Secara penggunaan retorika dalam istilah public speaking oleh para ahli retorika, didefinisikan sebagai seni atau keahlian melalui berbicara ataupun berpidato yang perkembangannya telah ada sejak abad sebelum masehi.[11]
Retorika mengandung pengertian ilmiah yang ditandai oleh seperangkat ciri atau karakteristik keilmuannya, yaitu: 1) paradigma dan model berpikir yang bersifat umum, 2) penggunaan metode dan instrumen, dan 3) jangkauan permasalahannya. Untuk memenuhi karakteristik keilmuannya, maka terdapat tiga macam pertanyaan yang ditujukan pada retorika, yaitu: pertama, pertanyaan tentang apa hakikat retorika itu yang dikaji melalui ontologi retorika; kedua, pertanyaan tentang bagaimana retorika itu yang dikaji melalui epistemologi retorika; dan ketiga, pertanyaan tentang untuk apa retorika yang dapat dikaji melalui aksiologi retorika.[12]
Sistematis retorika yang pertama kali dibawa oleh orang-orang Syracuse, sekelompok orang Yunani di pulau Sicilia[13] daerah kekuasaan Yunani sekitar abad ke-5 SM. Seorang retorikus bernama Corax dan muridnya yang bernama Tissias menjelaskan retorika dalam buku yang ditulis dengan judul "Techne Logon" (seni kata-kata) sebagai teknik kemungkinan. Corax dan Tissias yang dikenal khalayak umum di Masa Retorika Attic (Semenanjung Attic, Yunani). Corax menerapkan dasar retorika yang digunakan dalam pidato kedalam 5 bagian yakni pengantar, uraian, argumen, penjelas tambahan, dan kesimpulan. Sedangkan muridnya Tissias memusatkan perhatian kepada dua aspek retorika yakni argumen dan kemungkinannya.[14]

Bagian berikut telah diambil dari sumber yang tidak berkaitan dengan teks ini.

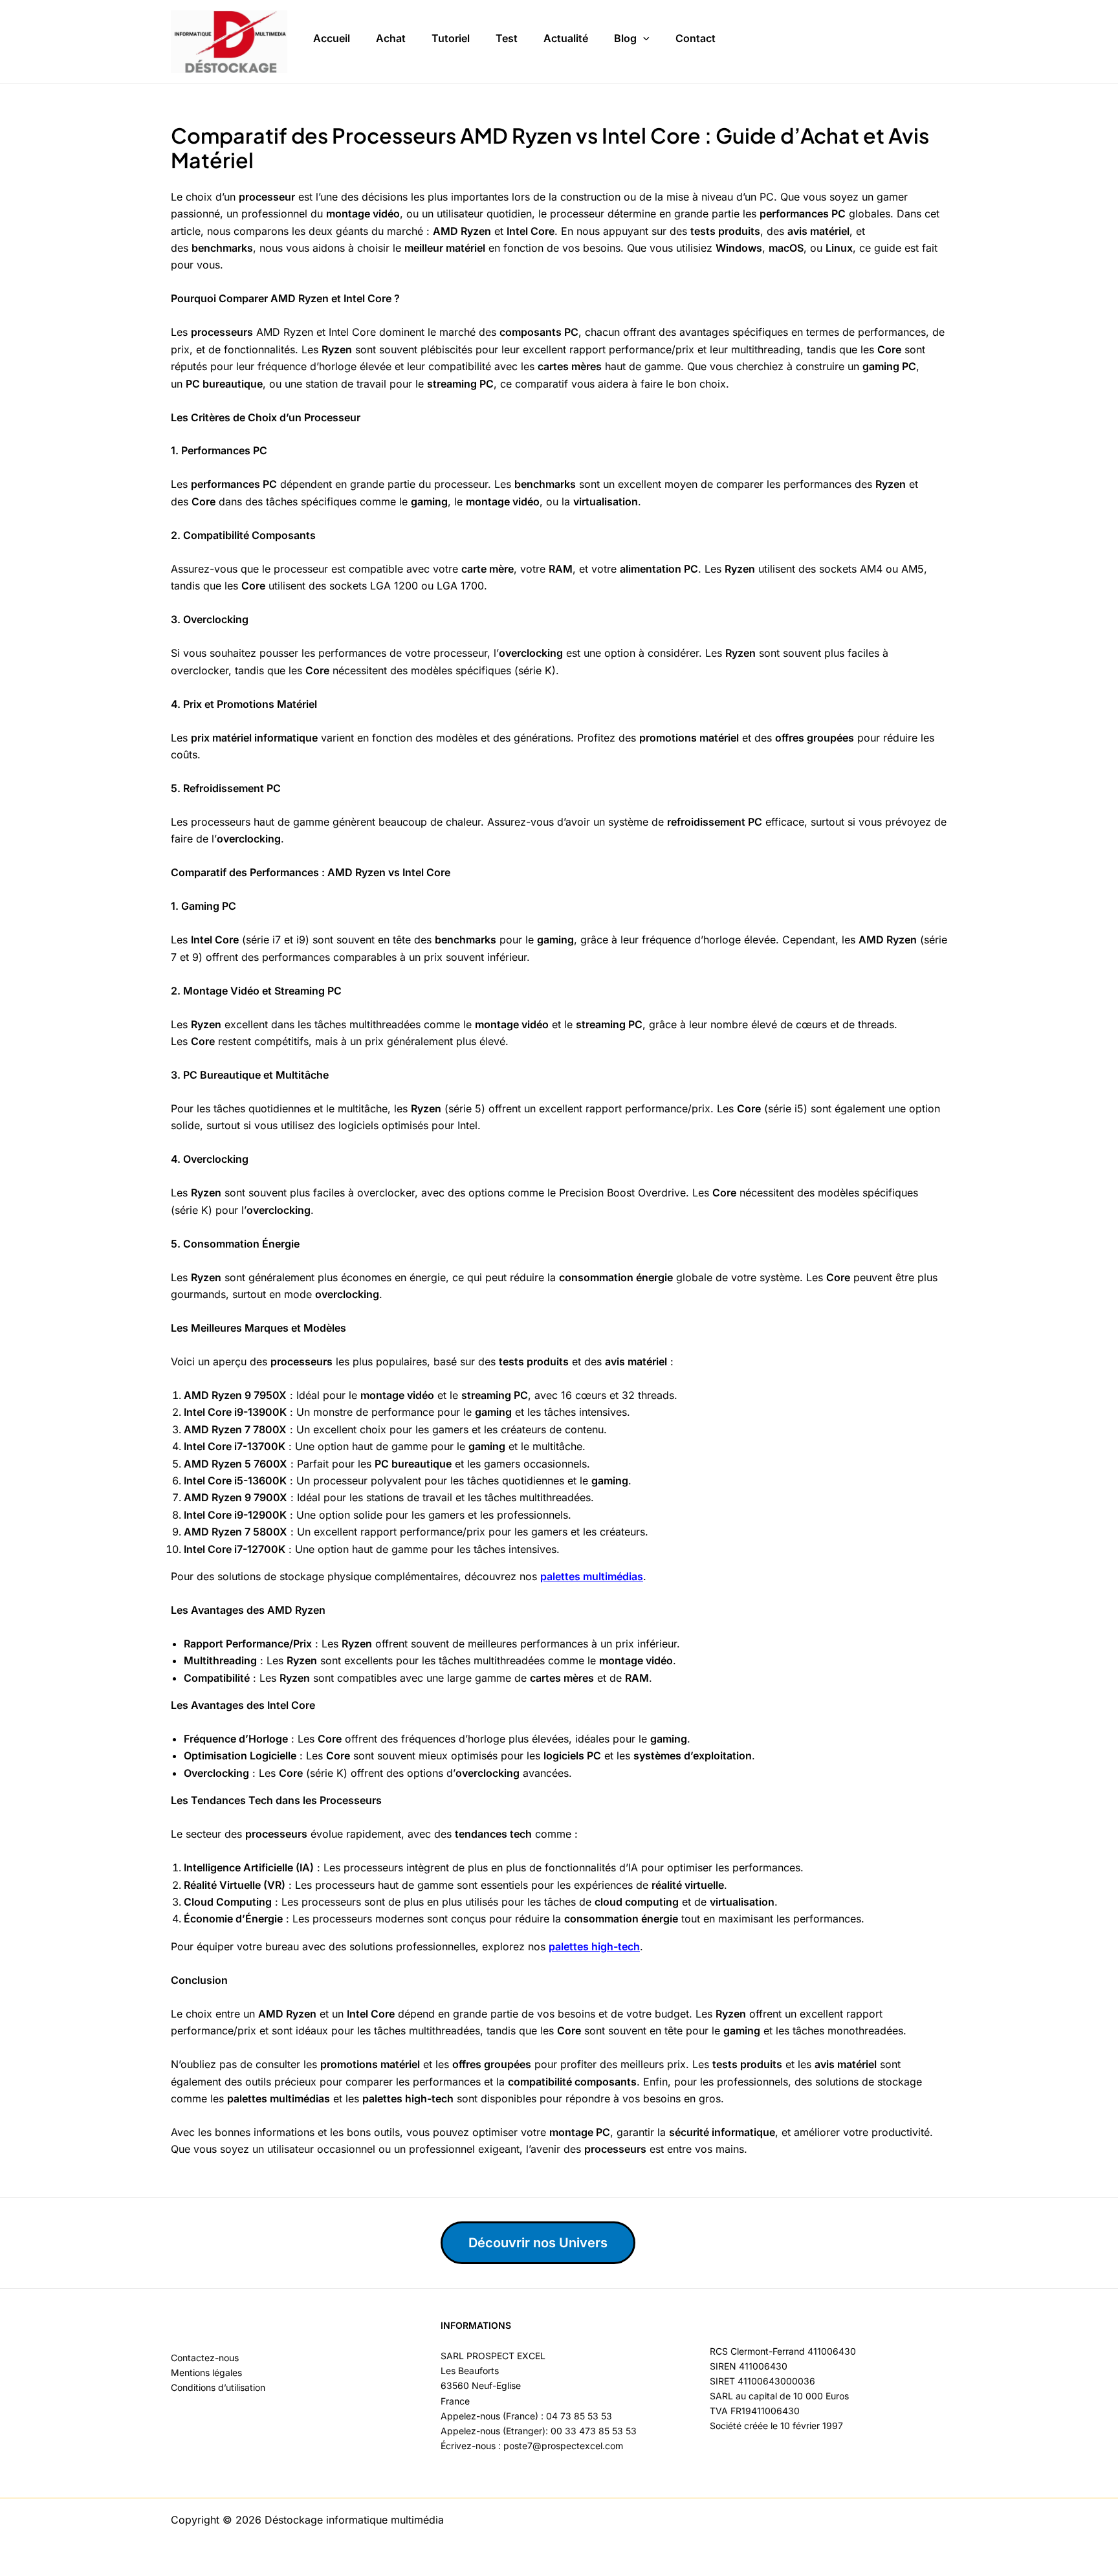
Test (507, 38)
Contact (695, 38)
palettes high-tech (594, 1946)
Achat (391, 38)
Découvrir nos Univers (538, 2243)
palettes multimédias (591, 1576)
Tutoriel (451, 38)
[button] (643, 38)
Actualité (565, 38)
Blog (625, 38)
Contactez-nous (205, 2357)
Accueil (331, 38)
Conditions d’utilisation (218, 2387)
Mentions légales (206, 2372)
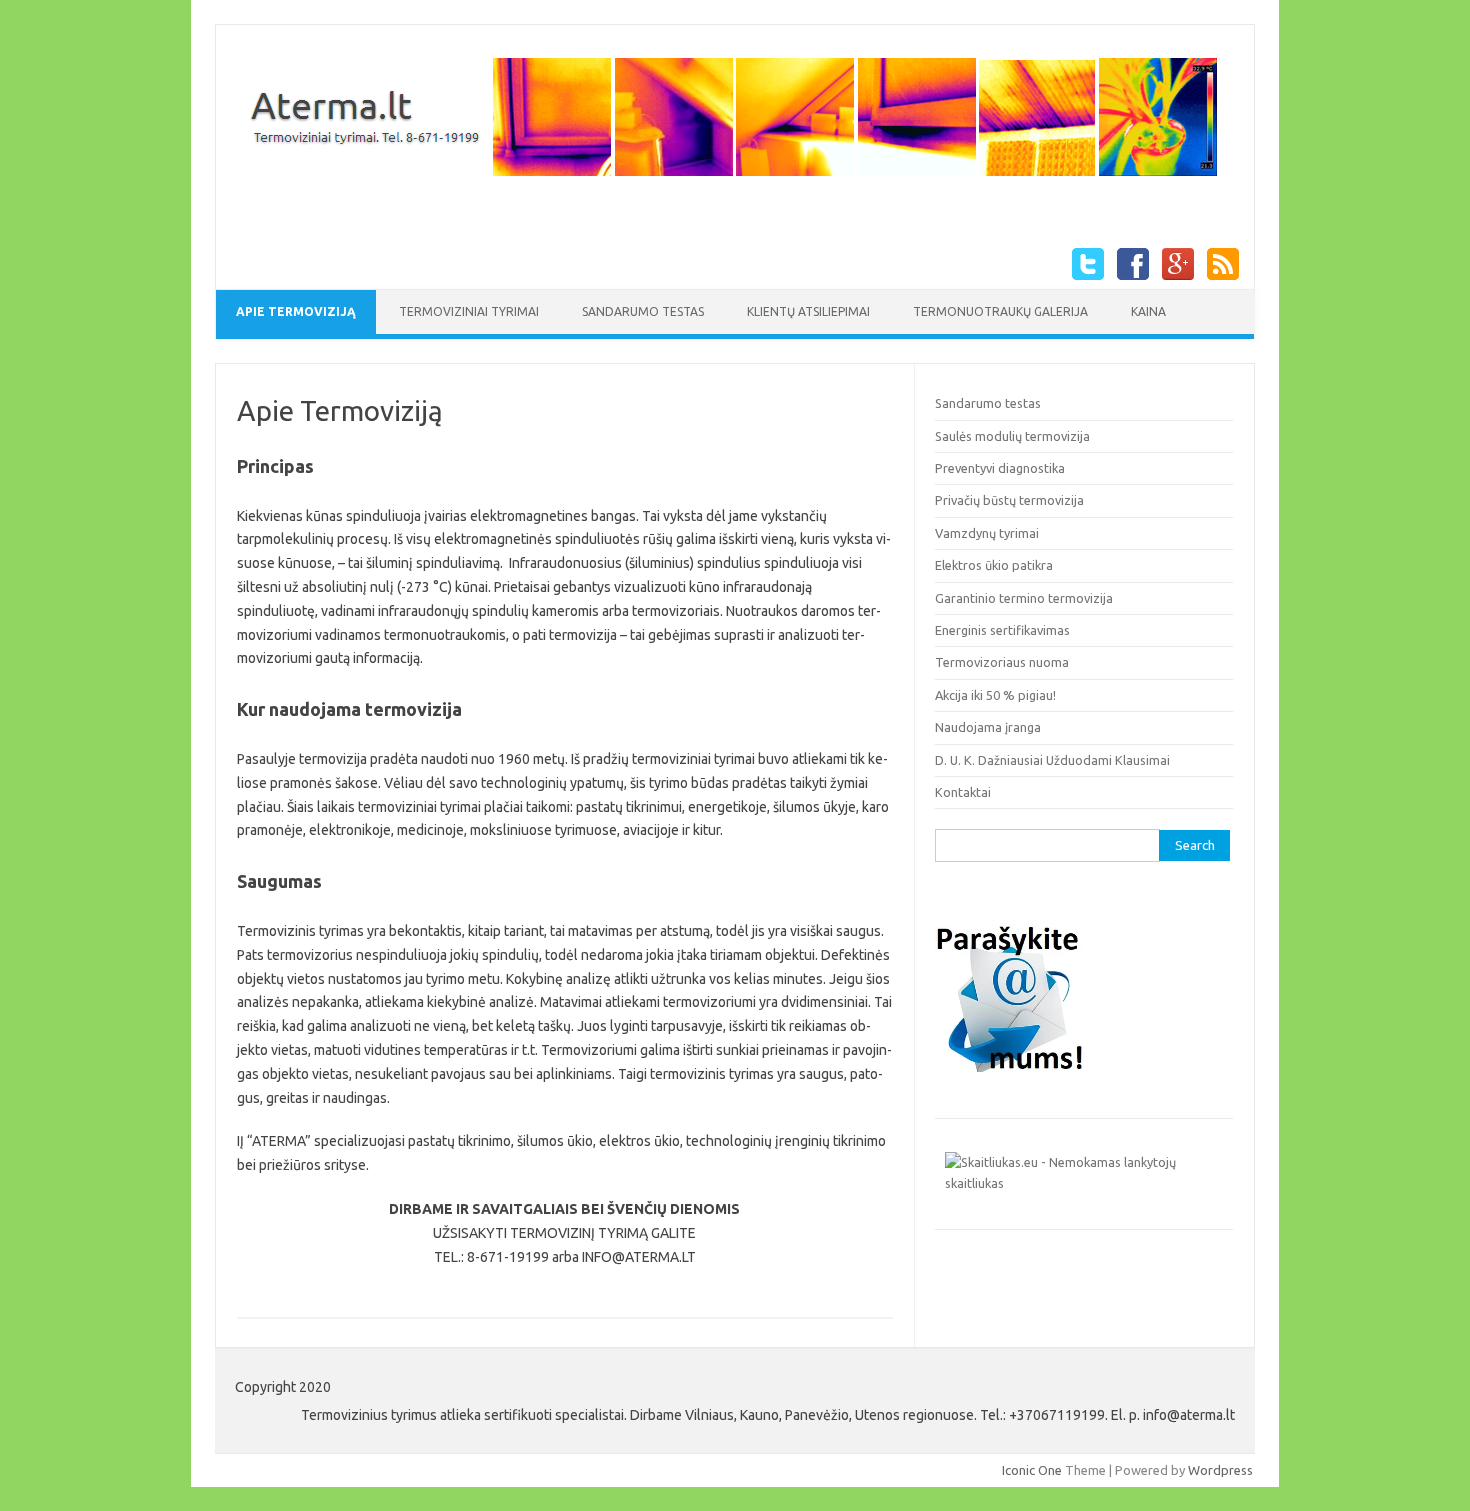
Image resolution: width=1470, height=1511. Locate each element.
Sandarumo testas (643, 311)
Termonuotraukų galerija (1000, 311)
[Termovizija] (727, 177)
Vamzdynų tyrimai (987, 533)
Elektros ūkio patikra (994, 565)
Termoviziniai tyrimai (469, 311)
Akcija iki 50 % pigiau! (995, 695)
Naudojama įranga (988, 727)
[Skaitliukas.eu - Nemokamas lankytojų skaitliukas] (1084, 1183)
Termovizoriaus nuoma (1002, 662)
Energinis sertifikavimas (1002, 630)
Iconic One (1032, 1470)
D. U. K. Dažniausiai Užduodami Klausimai (1052, 760)
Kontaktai (963, 792)
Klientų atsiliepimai (808, 311)
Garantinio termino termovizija (1024, 598)
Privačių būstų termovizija (1009, 500)
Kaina (1148, 311)
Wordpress (1220, 1470)
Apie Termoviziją (296, 311)
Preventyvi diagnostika (1000, 468)
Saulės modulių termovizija (1012, 436)
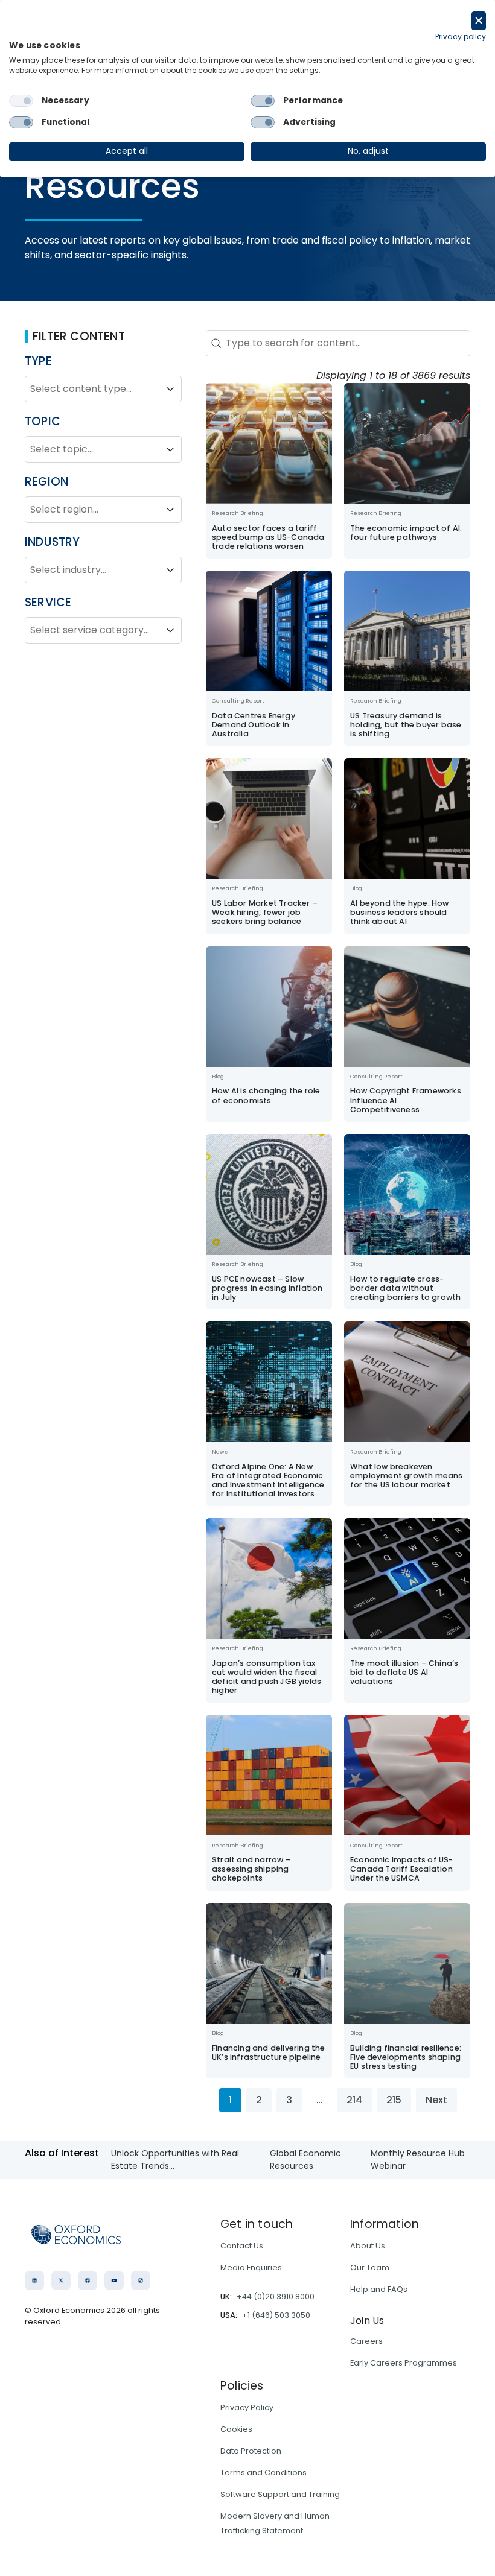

Kepopulerannya di kota Atena adalah sebagai dua orang yang mengajarkan retorika kepada banyak orang yang memiliki keinginan yang dapat membuat menempati posisi atau jabatan tertentu di pemerintahan. Corax dan Tissias sebagai ahli retoris yang menyatakan bahwa retorika merupakan kemampuan berbicara di depan publik.[15] Di beberapa orang diberikan pelajaran mengenai retorika, tiga murid diantaranya yang bernama Gorgias, Lysias dan Isocrates mengembangkan corak retorika yang kemudian dikenal sebagai retorika sofis.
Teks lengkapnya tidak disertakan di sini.